Перед тем как дать мне все мыслимые и немыслимые инструкции, Лина (говоря «Лина», я теперь имею в виду сразу обеих) много и серьезно расспрашивала меня о моей жизни. Как бывший терапевт, она пыталась осторожно выяснить, не содержат ли мои сознание и психика чего-нибудь такого, что разрушило бы и меня, и временное диктаторское тело, в котором мне предстояло попытаться получить необходимую информацию.
Свою прежнюю жизнь, как я уже сама начала подозревать, я вспоминала неохотно – как будто это была не я, а какая-то старая одежда, которую настоящая я носила, считая себя не собой, а этой одеждой.

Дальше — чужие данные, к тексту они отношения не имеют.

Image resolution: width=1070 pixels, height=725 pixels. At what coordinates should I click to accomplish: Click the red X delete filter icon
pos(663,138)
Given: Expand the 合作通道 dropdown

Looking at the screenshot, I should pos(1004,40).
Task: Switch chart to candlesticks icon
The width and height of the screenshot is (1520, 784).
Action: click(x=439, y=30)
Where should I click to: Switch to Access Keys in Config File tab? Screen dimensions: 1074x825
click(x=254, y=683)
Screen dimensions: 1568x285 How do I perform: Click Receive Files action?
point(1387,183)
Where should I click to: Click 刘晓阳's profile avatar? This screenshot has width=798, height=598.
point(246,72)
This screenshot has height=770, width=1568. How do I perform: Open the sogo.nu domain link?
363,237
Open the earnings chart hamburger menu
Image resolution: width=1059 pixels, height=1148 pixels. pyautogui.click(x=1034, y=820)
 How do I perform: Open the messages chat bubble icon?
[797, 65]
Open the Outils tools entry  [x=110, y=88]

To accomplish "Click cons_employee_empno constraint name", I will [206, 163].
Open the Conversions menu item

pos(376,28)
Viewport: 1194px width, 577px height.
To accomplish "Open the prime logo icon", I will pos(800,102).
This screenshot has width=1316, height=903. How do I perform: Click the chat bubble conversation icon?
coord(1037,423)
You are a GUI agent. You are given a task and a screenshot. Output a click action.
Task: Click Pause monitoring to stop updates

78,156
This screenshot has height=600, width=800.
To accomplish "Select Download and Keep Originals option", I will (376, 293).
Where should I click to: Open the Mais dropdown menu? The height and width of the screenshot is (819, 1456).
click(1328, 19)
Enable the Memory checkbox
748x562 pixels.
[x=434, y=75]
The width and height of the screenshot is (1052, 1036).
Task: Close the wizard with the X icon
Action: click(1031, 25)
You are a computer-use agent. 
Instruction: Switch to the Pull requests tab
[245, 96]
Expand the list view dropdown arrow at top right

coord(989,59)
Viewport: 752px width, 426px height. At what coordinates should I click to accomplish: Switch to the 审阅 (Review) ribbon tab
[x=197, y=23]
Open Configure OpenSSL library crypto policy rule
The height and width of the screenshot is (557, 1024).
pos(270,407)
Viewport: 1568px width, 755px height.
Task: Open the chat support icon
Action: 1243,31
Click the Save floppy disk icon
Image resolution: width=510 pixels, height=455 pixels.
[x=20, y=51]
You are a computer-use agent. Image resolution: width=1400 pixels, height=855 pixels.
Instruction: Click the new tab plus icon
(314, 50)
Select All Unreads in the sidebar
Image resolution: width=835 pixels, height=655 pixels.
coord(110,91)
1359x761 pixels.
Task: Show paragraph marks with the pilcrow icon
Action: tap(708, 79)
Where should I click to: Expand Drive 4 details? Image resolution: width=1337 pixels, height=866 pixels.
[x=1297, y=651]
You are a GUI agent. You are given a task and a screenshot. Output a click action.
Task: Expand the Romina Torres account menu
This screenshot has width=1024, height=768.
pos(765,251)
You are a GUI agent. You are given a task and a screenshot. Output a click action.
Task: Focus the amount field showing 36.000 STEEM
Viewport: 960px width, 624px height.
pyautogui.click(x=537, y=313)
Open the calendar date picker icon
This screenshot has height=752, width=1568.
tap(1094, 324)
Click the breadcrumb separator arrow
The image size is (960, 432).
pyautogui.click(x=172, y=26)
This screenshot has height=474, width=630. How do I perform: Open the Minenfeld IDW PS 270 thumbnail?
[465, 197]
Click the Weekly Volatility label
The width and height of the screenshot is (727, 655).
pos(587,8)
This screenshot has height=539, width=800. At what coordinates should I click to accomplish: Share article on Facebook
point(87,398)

Любое воспоминание – те поездки к терапевту в заросший пионами и плющом загородный дом, полный внуков, жидких теплых котят и молочных меховых щенков, попытки вспомнить, почему муж несколько раз уходил от меня насовсем, несмотря на то что любил меня, разумеется, больше жизни (вероятно, моей собственной, с которой он так легко распрощался), чудовищно проходивший подростковый возраст дочери, тоже решившей, что она хочет пожить отдельно, и снявшей в свои пятнадцать комнату с еще двумя подругами, с которыми они вместе работали кофейными летними интернами в крошечном диджитал-издательстве (ходила ли я тогда к терапевту? нет, просто пролежала полтора месяца на диване в гостиной, пока муж методом проб и ошибок не подобрал работающие таблетки), – все это не то чтобы доставляло боль, но эскалировало стыд.
– Я себе чужая, – объясняла я Лине. – Там чужая, несчастная женщина. Слабая, нервная, зависимая. Такая, которая не хочет себя помнить.
– Посмертная диссоциация – любопытный эффект, который возник после того, как нас отключили, – резюмировала Лина (обе, конечно же, это были обе).
– У нее настоящая жизнь, небось, началась только после смерти, – продолжала я гнуть линию диссоциативной репрезентации, развивая себя в третьем лице. – Поэтому, наверное, ей так и интересна собственная смерть как событие. Точка, с которой началась трансформация. Пусть после смерти и нет трансформации, все застывает, новый опыт невозможен и мы все друг другу музей.
– Зависть к смертному опыту – своего рода зависть к телу, – кивала Лина с профессиональным видом. – Тела нет, а зависть к нему остается. Я думаю, у всех дубликатов есть эта травма – зависть к телу. Поэтому тебе хочется пережить свой смертный опыт в теле, пусть и в чужом теле.
– Я не хочу умирать диктатором, – перебила ее (их обеих) я. – Я не настолько хочу пережить смертный опыт, чтобы умереть в теле диктатора. И почему я должна умирать в его теле? Кто-то запланировал ассасинацию? Что стало с моей речью?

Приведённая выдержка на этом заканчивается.